Date: April 30, 2013

 

/s/ Graham Robjohns

Graham Robjohns
Principal Executive Officer

Exhibit 13.2

PRINCIPAL FINANCIAL OFFICER CERTIFICATION

PURSUANT TO 18 U.S.C. SECTION 1350

In connection with this Annual Report of Seadrill Partners LLC (the “Company”) on Form 20-F for the year ended December 31, 2012 as filed with the Securities and Exchange Commission (the “SEC”) on or about the date hereof (the “Report”), I, Rune Magnus Lundetræ, Principal Financial Officer of the Company, certify, pursuant to 18 U.S.C. Section 1350, as adopted pursuant to Section 906 of the Sarbanes-Oxley Act of 2002, that:

(1) The Report fully complies with the requirements of Section 13(a) or 15(d) of the Securities Exchange Act of 1934; and

(2) The information contained in the Report fairly presents, in all material respects, the financial condition and results of operations of the Company.

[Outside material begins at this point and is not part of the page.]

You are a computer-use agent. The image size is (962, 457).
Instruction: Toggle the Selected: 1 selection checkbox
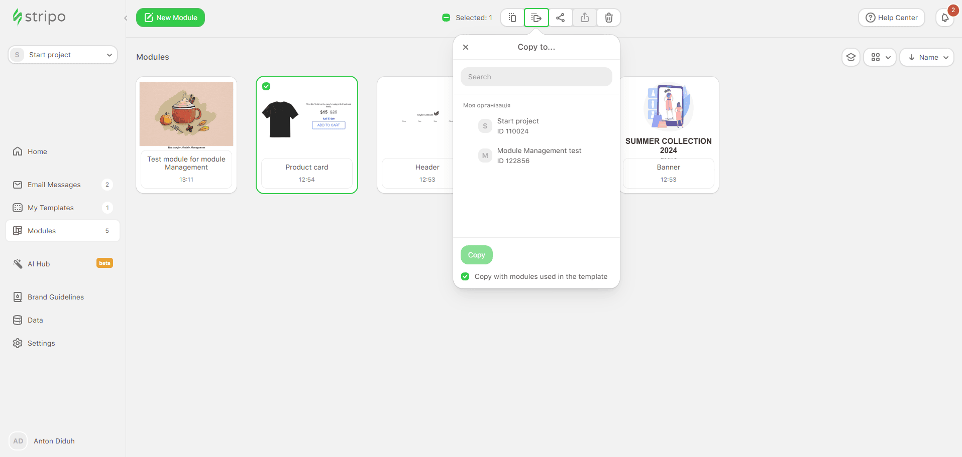(446, 18)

A signed original of this written statement has been provided to the Company and will be retained by the Company and furnished to the SEC or its staff upon request.

Date: April 30, 2013

 

/s/ Rune Magnus Lundetræ

Rune Magnus Lundetræ
Principal Financial Officer

Exhibit 15.1

[Letterhead]

Securities and Exchange Commission

100 F Street, N.E.

Washington, DC 20549

April 30, 2013

Commissioners:

We have read the statements made by Seadrill Partners LLC which we understand will be filed with the Securities and Exchange Commission, pursuant to Item 16F of Seadrill Partners LLC’s Annual Report on Form 20-F for the year end December 31, 2012. We agree with the statements concerning our Firm in such Form 20-F.